Título: Minério mais caro aumenta exportações em US$ 3,5 bi
Autor: Denise Chrispim Marin
Fonte: O Estado de São Paulo, 10/03/2005, Economia, p. B15

Pedido de reajustes elevados chegou a preocupar o governo, que temia os impactos inflacionários A intenção da Companhia Vale do Rio Doce de aumentar em 90% o preço do minério de ferro, no início do ano, despertou mais que uma gritaria nos setores consumidores de aço. Preocupado com a repercussão da medida na taxa de inflação, o presidente Luiz Inácio Lula da Silva cobrou, por telefone, uma justificativa de Roger Agnelli. Em reação imediata, o presidente da Vale embarcou para Brasília seu diretor financeiro, Fábio Barbosa, para tratar do assunto diretamente com Antonio Palocci. Após uma análise do setor, o governo virou sua mira para o outro lado: chamou a atenção dos fabricantes de aço do Brasil para os lucros auferidos nos últimos anos e baixou a alíquota do Imposto de Importação de bobinas e de folha de flandres. A CVRD, por sua vez, fechou com as siderúrgicas chinesas e européias um contrato para a elevação do preço do minério de ferro em 71,5%, cobrado a partir de abril, que balizará os valores em um período de 12 meses.

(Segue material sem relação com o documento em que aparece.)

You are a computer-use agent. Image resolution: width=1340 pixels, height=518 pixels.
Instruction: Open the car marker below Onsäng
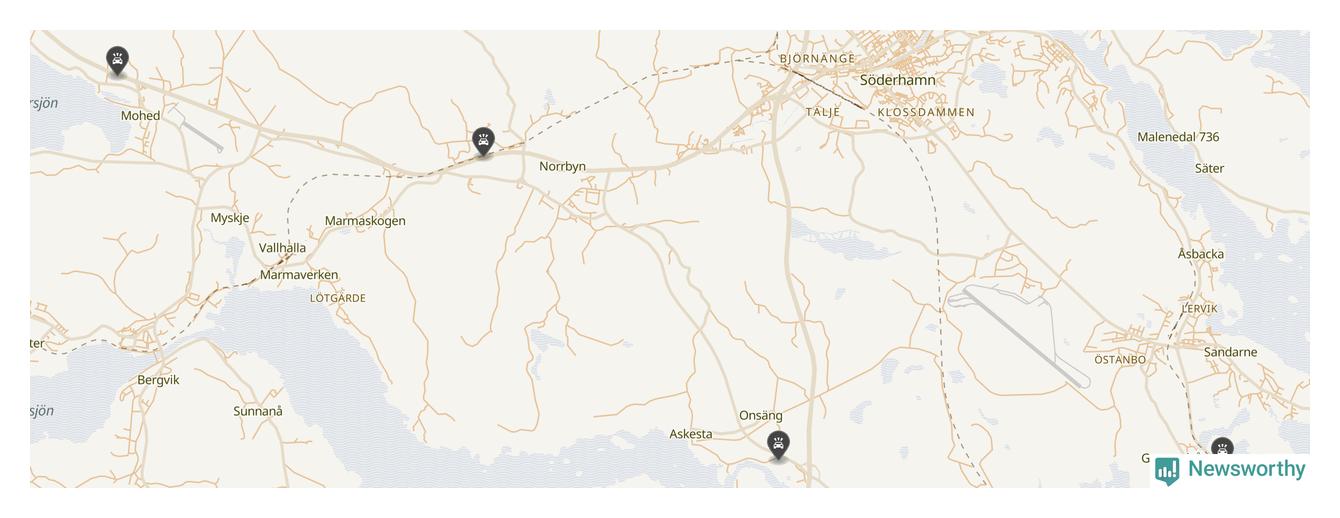tap(778, 445)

Barbosa apresentou-se no Ministério da Fazenda munido de um estudo da Fundação Getúlio Vargas que apontou que o aumento de 71,5% no preço do minério resultaria em acréscimo inferior a 0,045% no IPCA do ano. Entretanto, provocaria também uma elevação de US$ 3,5 bilhões nas exportações da companhia. Estudos adicionais do governo confirmaram essas projeções e indicaram ainda que, entre 2001 e 2004, a margem de lucros do setor siderúrgico brasileiro foi 14 vezes superior ao aumento de preços do minério de ferro e provocou um aumento expressivo do valor de suas ações.

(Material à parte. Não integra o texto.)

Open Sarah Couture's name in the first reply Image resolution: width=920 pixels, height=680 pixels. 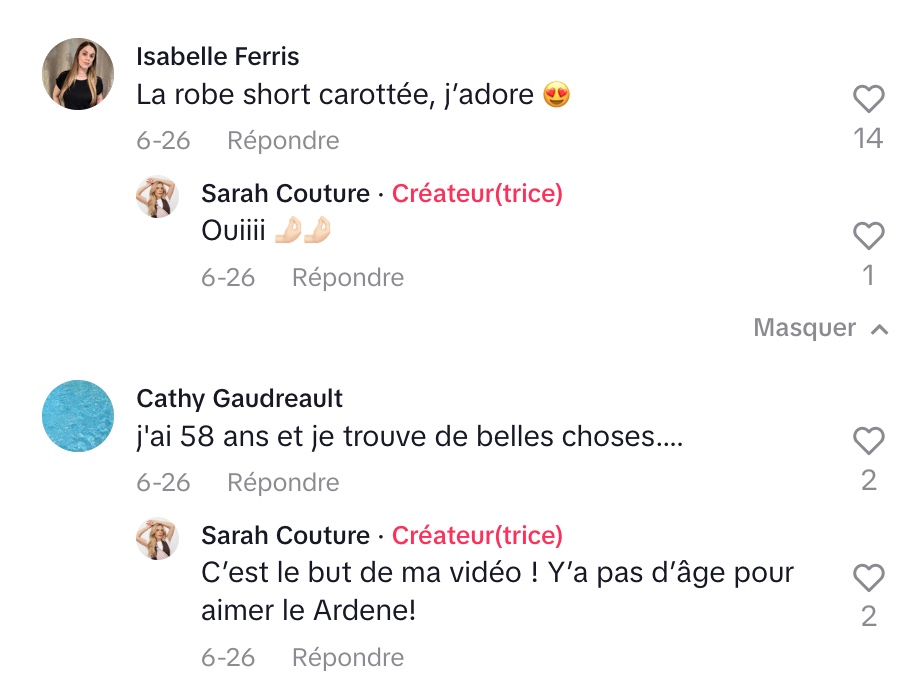(x=286, y=194)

Diante dessa constatação, o governo decidiu reduzir a alíquota de importação de itens siderúrgicos. Quis, com isso, impedir a indústria de aço de repassar para seus preços o impacto do reajuste de 71,5% no minério de ferro.

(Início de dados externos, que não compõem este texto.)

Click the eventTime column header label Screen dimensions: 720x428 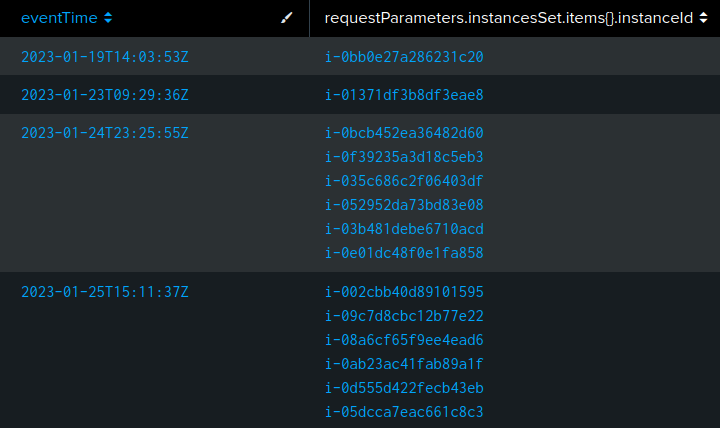click(59, 18)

Os estudos também confirmaram que a elevação de preços do minério de ferro não recairá na indústria brasileira com o mesmo impacto sofrido pelas empresas no exterior, pois estas arcam com o custo mais alto do frete. Ontem, Barbosa insistiu que os preços finais mais baixos cobrados das siderúrgicas nacionais significam um ganho de competitividade, e que o impacto na inflação será "pouquinho".